┏━━

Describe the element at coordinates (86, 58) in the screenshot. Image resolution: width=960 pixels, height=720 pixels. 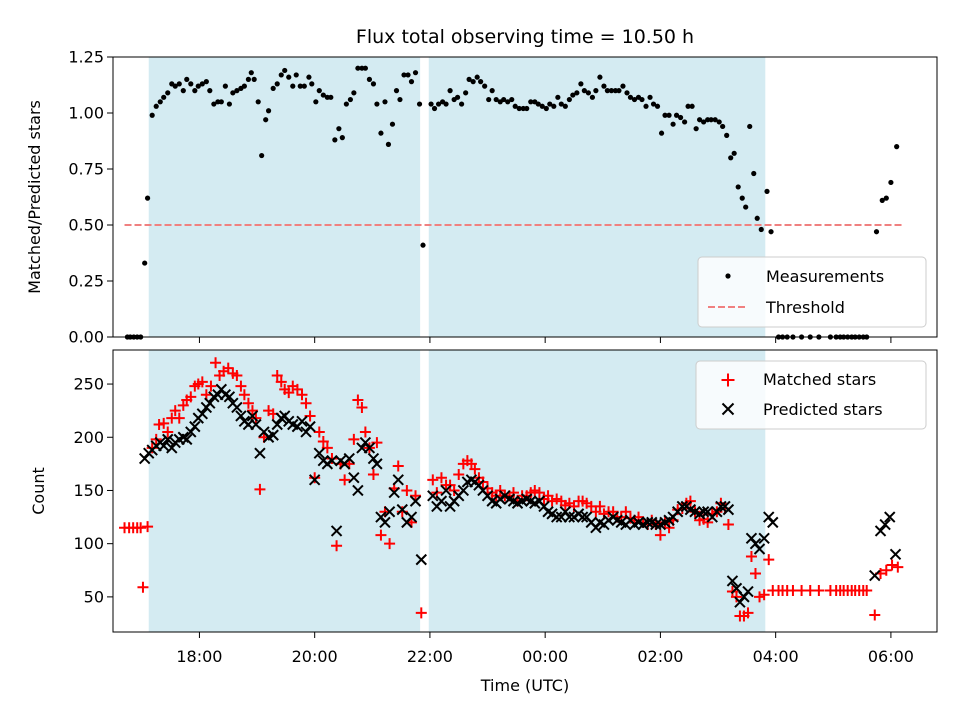
I see `y-tick-label: 1.25` at that location.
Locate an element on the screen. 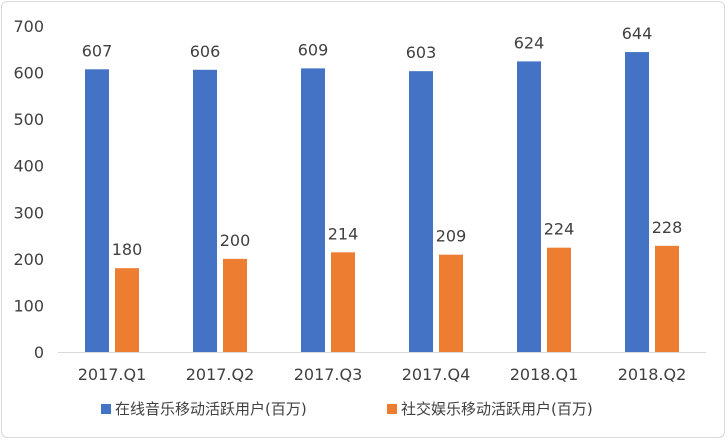 The width and height of the screenshot is (728, 441). x-tick-label: 2017.Q2 is located at coordinates (220, 374).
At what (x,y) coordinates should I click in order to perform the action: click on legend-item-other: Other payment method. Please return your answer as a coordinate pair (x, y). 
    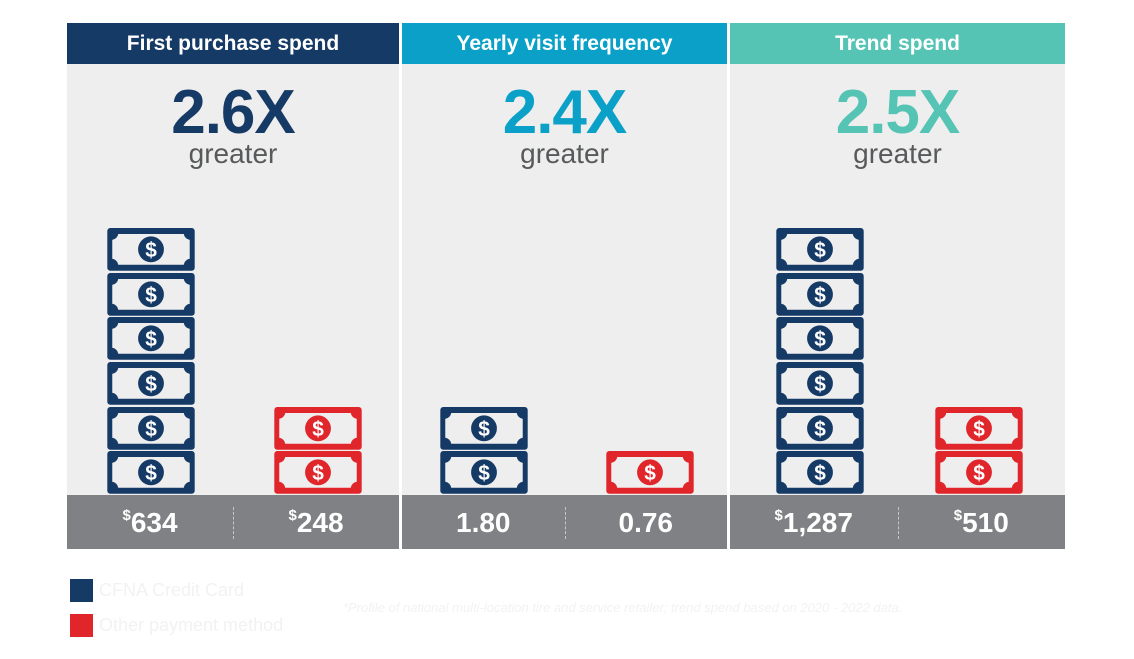
    Looking at the image, I should click on (176, 626).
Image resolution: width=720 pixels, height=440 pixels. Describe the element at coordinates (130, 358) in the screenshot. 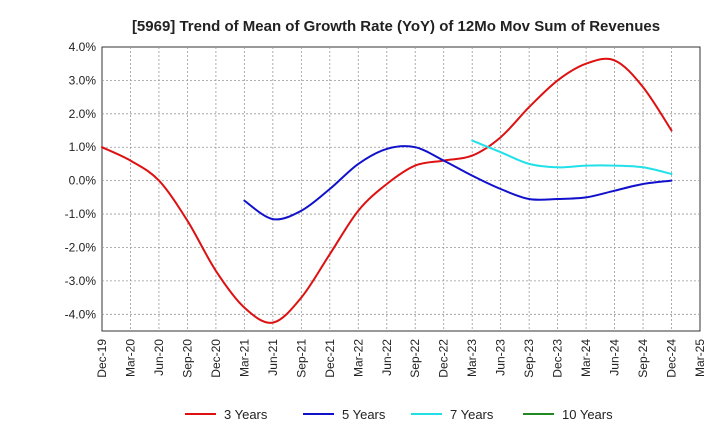

I see `x-tick-label: Mar-20` at that location.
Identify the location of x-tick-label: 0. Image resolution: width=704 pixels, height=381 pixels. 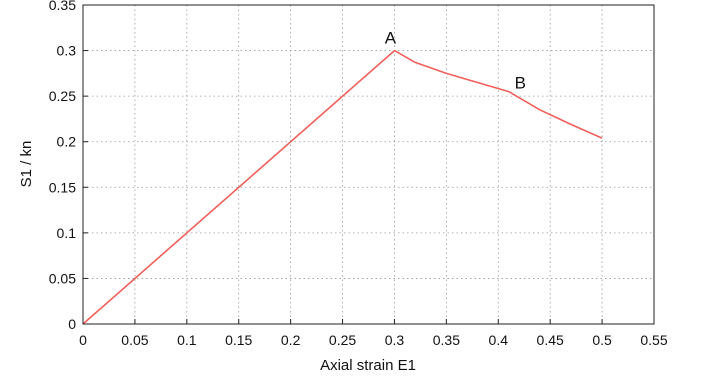
(83, 340).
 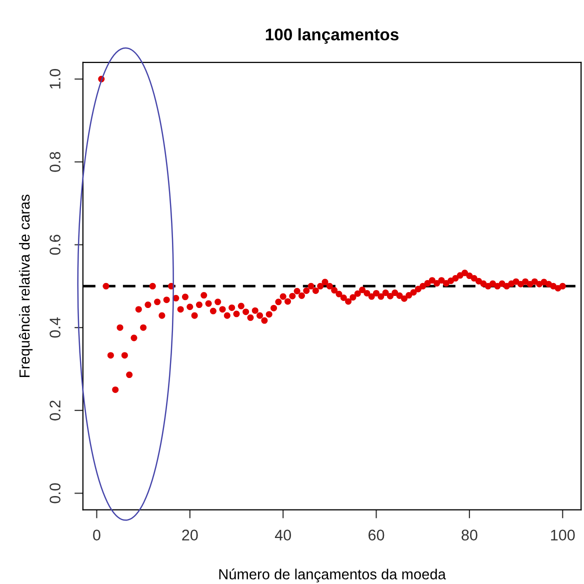 I want to click on y-tick-label: 1.0, so click(x=55, y=79).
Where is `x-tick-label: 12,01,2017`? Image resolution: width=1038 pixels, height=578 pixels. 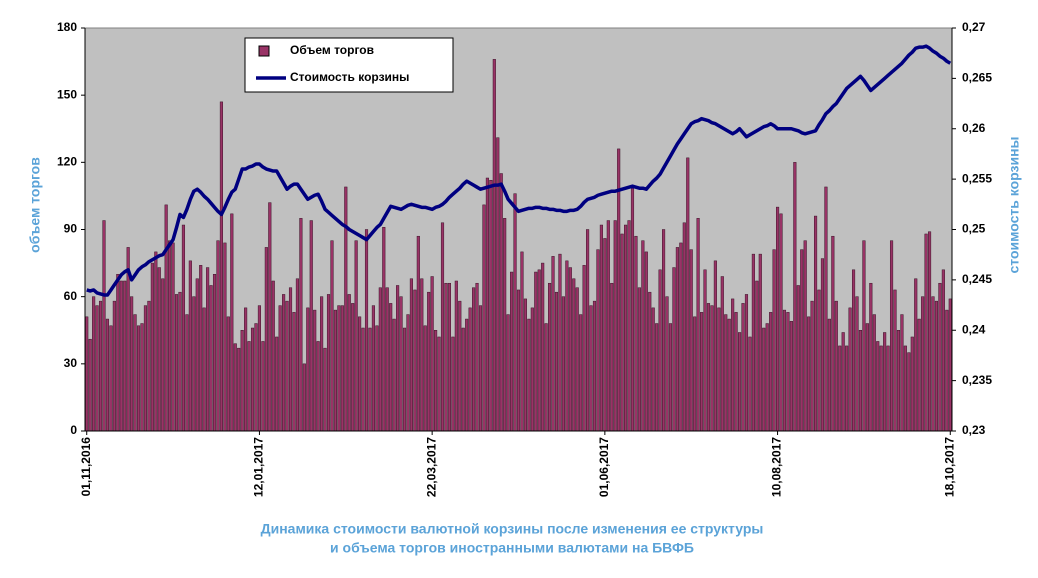
x-tick-label: 12,01,2017 is located at coordinates (259, 467).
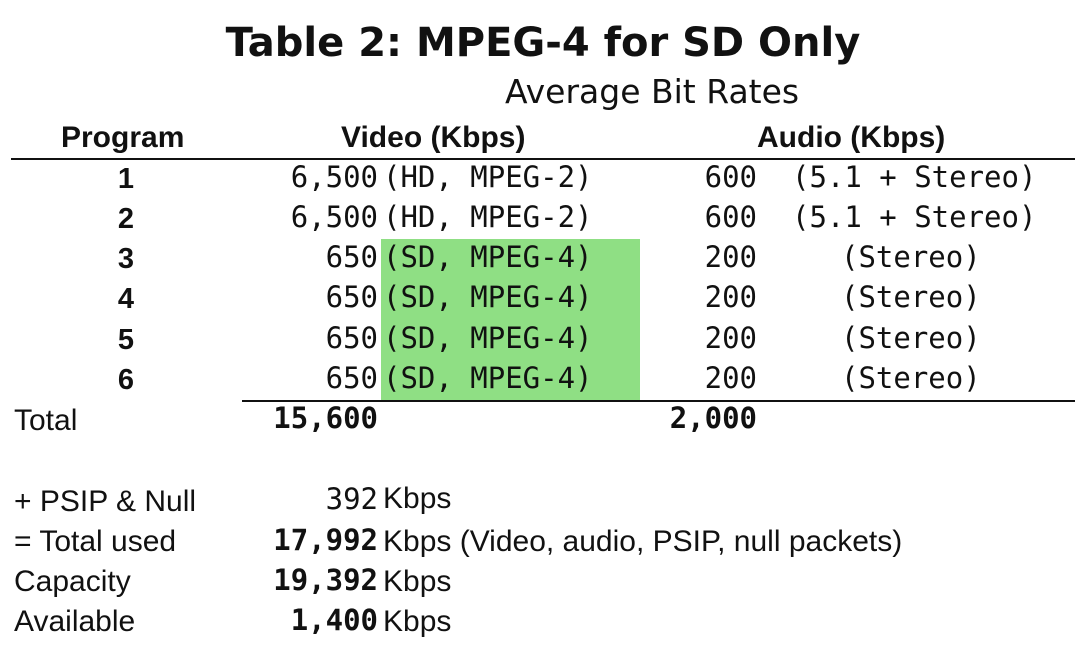 This screenshot has width=1086, height=657. Describe the element at coordinates (126, 380) in the screenshot. I see `program-number: 6` at that location.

┗━━

Task directions:
Rewrite the lines from the one containing "At what (x,y)" through the end of the listing, replacing "resolution" with "size" and changing nothing else. Leave the pictures out of your answer.

Exercise response:
At what (x,y) coordinates should I click in order to perform the action: click on legend-item-other: Other payment method. Please return your answer as a coordinate pair (x, y). 
    Looking at the image, I should click on (176, 626).
Image size: width=720 pixels, height=440 pixels. Describe the element at coordinates (130, 358) in the screenshot. 

I see `x-tick-label: Mar-20` at that location.
Identify the location of x-tick-label: 0. Image size: width=704 pixels, height=381 pixels. 
(83, 340).
  I want to click on y-tick-label: 1.0, so click(x=55, y=79).
Where is `x-tick-label: 12,01,2017`? Image size: width=1038 pixels, height=578 pixels. 
x-tick-label: 12,01,2017 is located at coordinates (259, 467).
 This screenshot has width=1086, height=657. Describe the element at coordinates (126, 380) in the screenshot. I see `program-number: 6` at that location.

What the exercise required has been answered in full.